Work order - Skip the pictures, and retype the data below in full, exactly.

Source data -

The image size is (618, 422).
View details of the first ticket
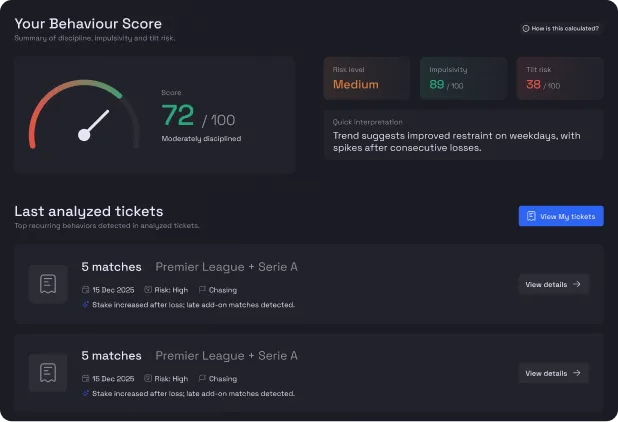(x=553, y=284)
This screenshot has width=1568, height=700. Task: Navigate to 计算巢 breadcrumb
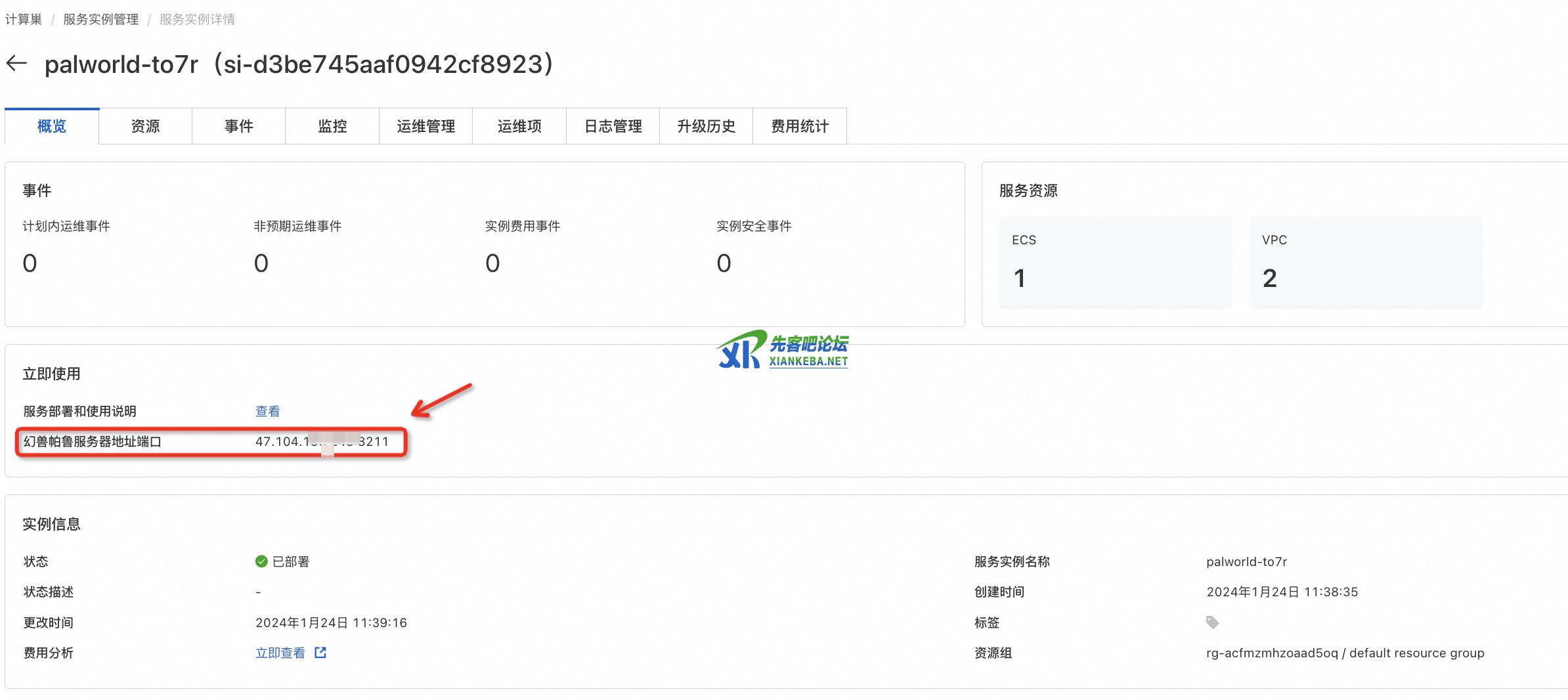pos(24,20)
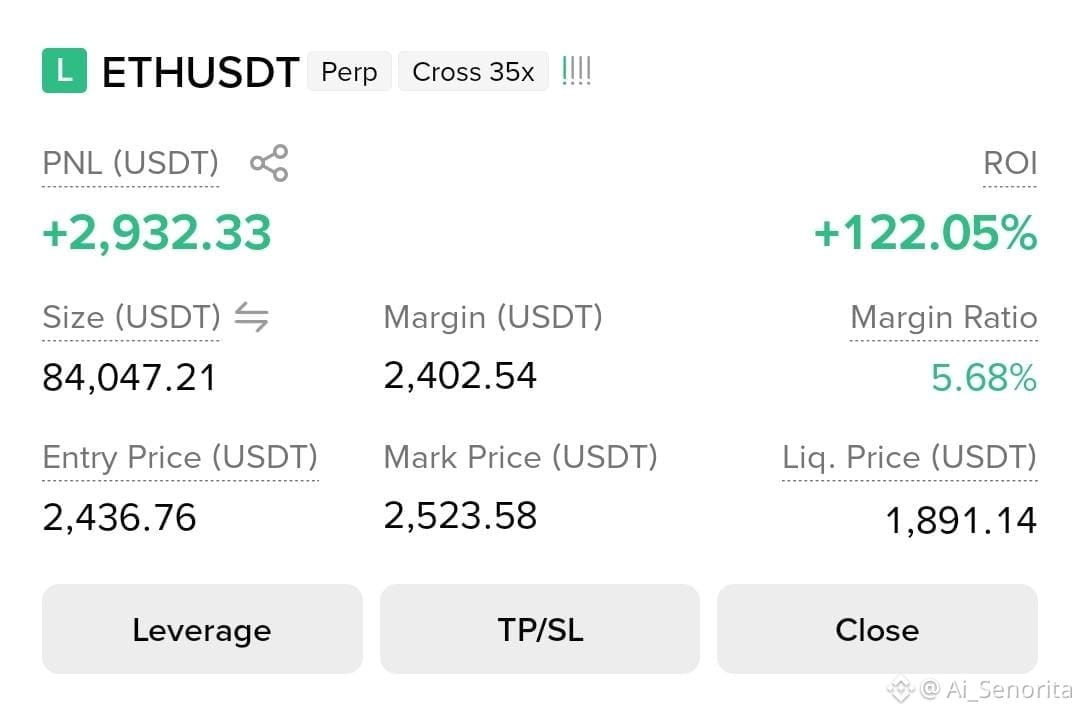Click the Perp contract tag
The height and width of the screenshot is (714, 1080).
(349, 71)
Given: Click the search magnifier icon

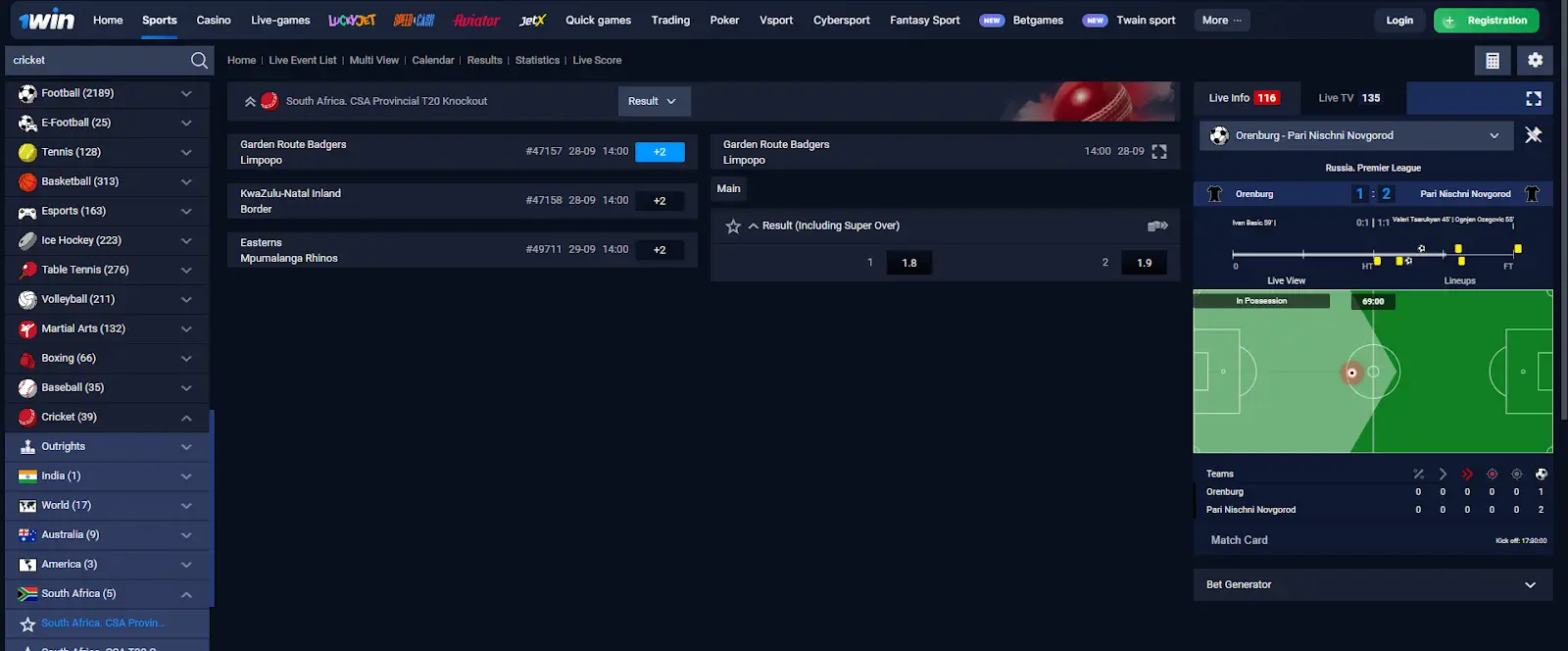Looking at the screenshot, I should tap(199, 61).
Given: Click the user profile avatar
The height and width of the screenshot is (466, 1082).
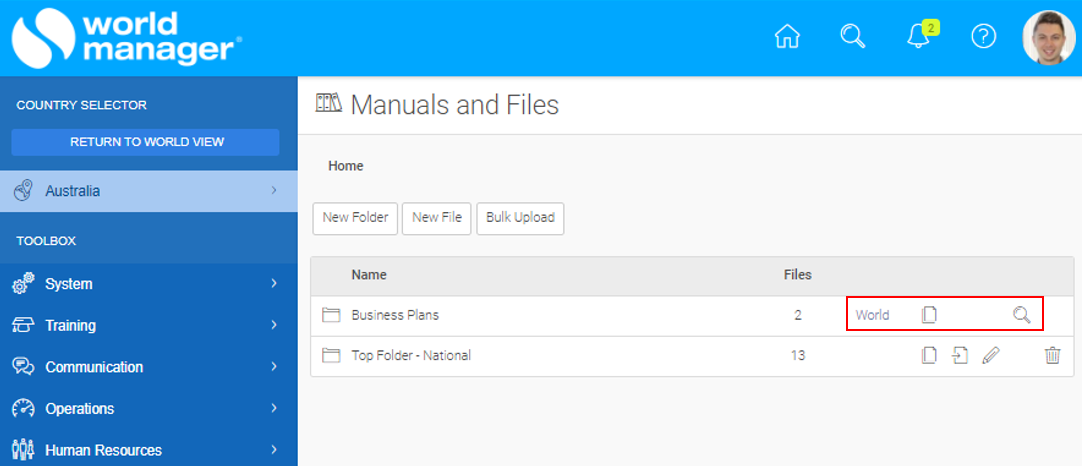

Solution to this exercise -
The image size is (618, 422).
View details of the first ticket
(x=553, y=284)
This screenshot has width=1568, height=700. Task: Navigate to 计算巢 breadcrumb
pos(24,20)
Click the Perp contract tag
The height and width of the screenshot is (714, 1080).
(349, 71)
Given: Click the search magnifier icon

Looking at the screenshot, I should tap(199, 61).
Given: Click the user profile avatar
The height and width of the screenshot is (466, 1082).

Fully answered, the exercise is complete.